Deacon Cornell’s Homily

Readings:    Acts 10:25-26, 34-35, 44-48
1 John 4:7-10
John 15:9-17
Date: May 5-6, 2018, Sixth Sunday of Easter, Cycle B

I tell you all this so that my joy may be in you and your joy might be complete.

Many years ago I read this story in one of the Chicken Soup for the Soul books. There was a very young girl in the hospital with a rare and serious disease. After investigating all the options, it became clear that her only chance for survival was for her to have a transfusion of blood from her 5 year old brother who had miraculously survived the very same disease and so had developed antibodies for it. The doctor explained the situation to the boy and ask him if he would be willing to give his blood to his sister. With only a moment's hesitation he took a deep breath and said, "Yes I will do it if it will save my sister."
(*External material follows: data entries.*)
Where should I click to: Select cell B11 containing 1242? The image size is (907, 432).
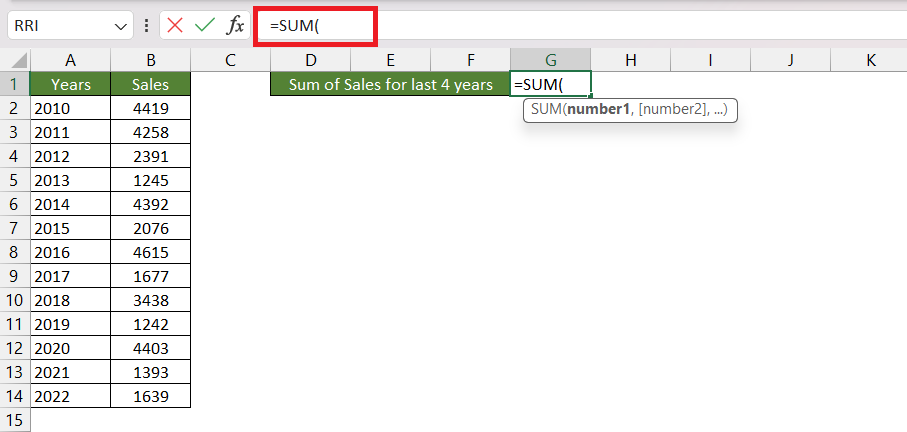[150, 324]
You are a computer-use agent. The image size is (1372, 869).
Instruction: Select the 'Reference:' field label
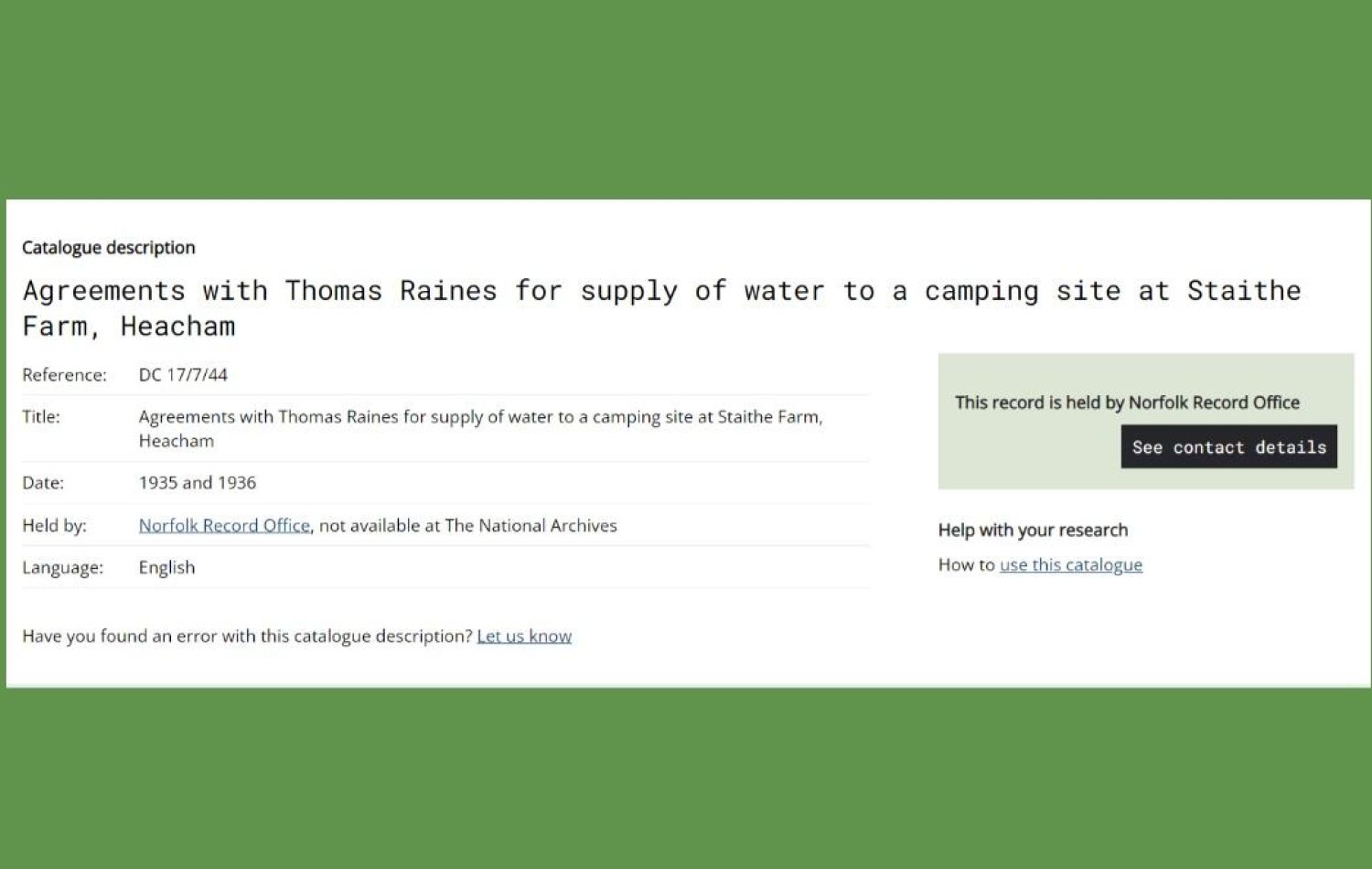pos(64,374)
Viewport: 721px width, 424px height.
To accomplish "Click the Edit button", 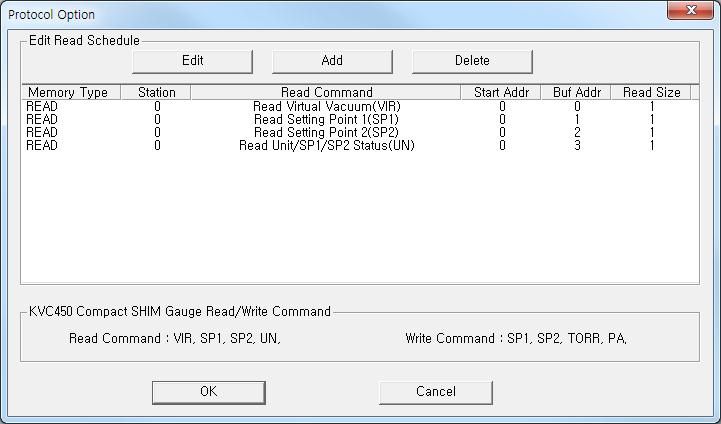I will tap(192, 61).
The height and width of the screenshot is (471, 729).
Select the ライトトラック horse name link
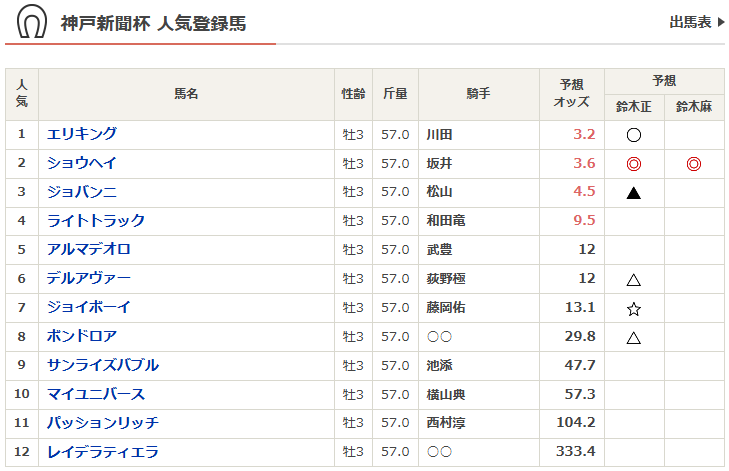click(96, 221)
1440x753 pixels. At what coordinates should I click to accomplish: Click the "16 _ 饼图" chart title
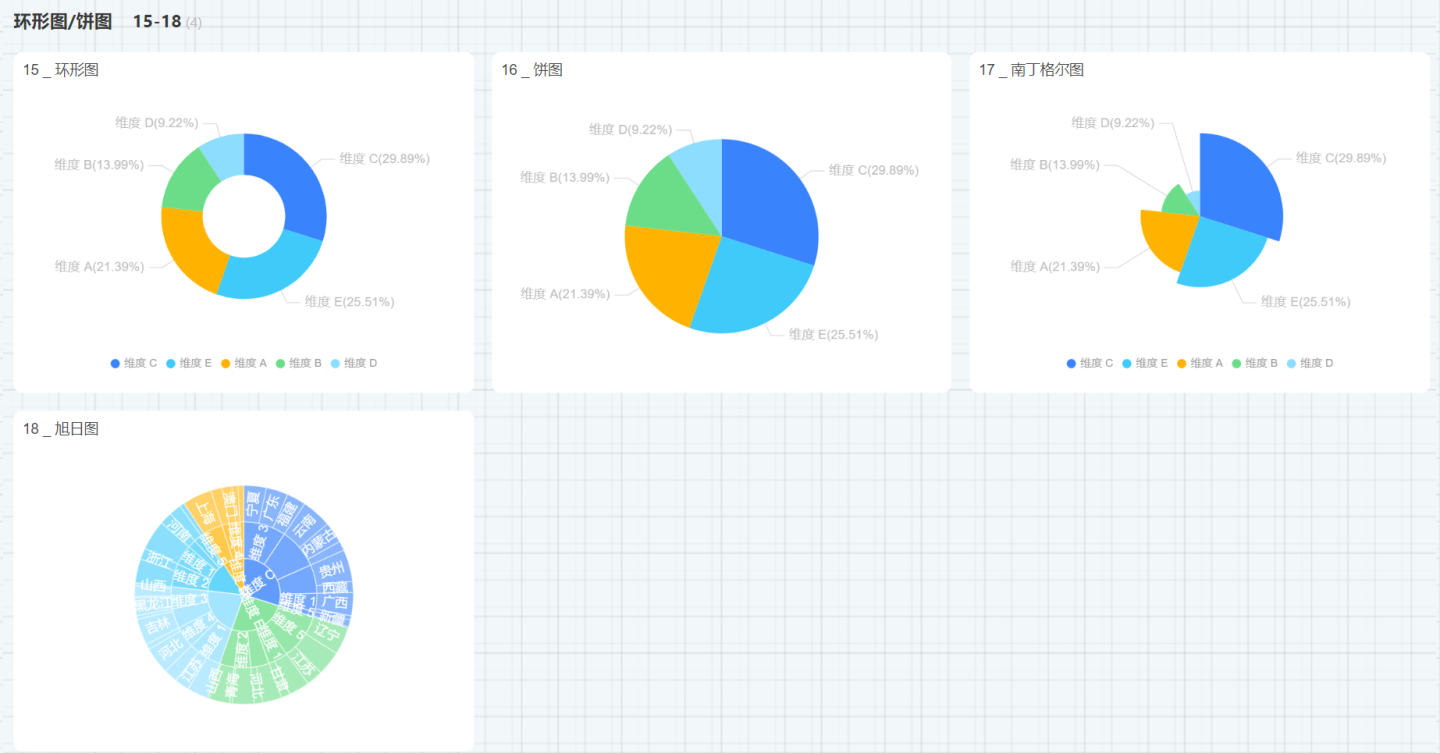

So they were both brought to the operating room, prepped and then hooked together for the transfusion. As it progressed the boy smiled as he saw the color returning to his sister's cheeks; but then he grew pale and as the smile faded from his face, he looked up at the doctor and asked, "Will I start to die right away?" Being only 5, he had misunderstood the doctor and thought he had been asked to give all his blood to his sister.

I remember thinking when I read that story if that little girl ever fought with her older brother as they grew up. Did she ever come to understand what her brother had done for her? How did she show her gratitude for what he had done?

Can you imagine having someone be willing to do that for you? What kind of gratitude would you have for that person? Well each of us has someone who was willing to do that for us, Jesus. So how do we understand that willingness of Jesus to give us all his blood so that we might have life? And eternal life at that. How do we show our appreciation, our gratitude? Jesus tells us what God expects when he gives us his one commandment: it is not just to love one another but to love one another as Jesus loves us. And how does Jesus love us: to death. And as Paul tells us, that is the only commandment we need; if we keep just that one commandment then all the other commandments, and church laws, and for the most part all our family and civil obligations will be met as well. My dear people, human beings were made in the image of our God who IS love. Acting any other way makes us less human, and results in pain and suffering for us, and usually a bunch of people around us. Jesus might have just as well said, I give you one commandment: act fully human.

As Jesus points out, no one has greater love than this: that he is willing to lay down his life for another. All we have to do is look around at the world, and our own lives to see how hard it is to keep that one commandment. And if we are made in the image of love what Jesus is saying is that being human is one of the hardest things we have to do. If we are to love one another as Jesus loves us, then we have to become more like Jesus. So that is why we are gathered here today.We get a start on that in baptism, but we need to keep coming week after week to deepen that transformation, to eat Jesus' preciouse body and drink his precious blood so that we might become what we eat and drink.

For a long time when I was young I got Jesus words from today's Gospel all backwards. When he said that if I keep his commandments I will remain in hist love, I took it to mean that keeping the commandments, being good, was what I need to do to earn Jesus' love. All you parents and godparents and foster parents here, don't you want your children to be good? But why? Is their being good something they have to do in order for you to love them? Of course not. You want them to be good because that is the best thing for them, so that they can become all that they were created to be, so they can be fully human. You love them in the hope that they will recognize and then respond to being loved by being loving themselves.

That's how God's love works. God chose us first. The way that we show that we recognize that love and appreciate that love, is to turn around and love one another, as Jesus loves us. So let us all respond to Jesus who was willing to give up all his blood so that we might live. Let us come forward for communion, realizing who it is that we eat and drink, and so become more fully the Body of Christ sent out into the world.

I tell you all this so that my joy may be in you and your joy might be complete.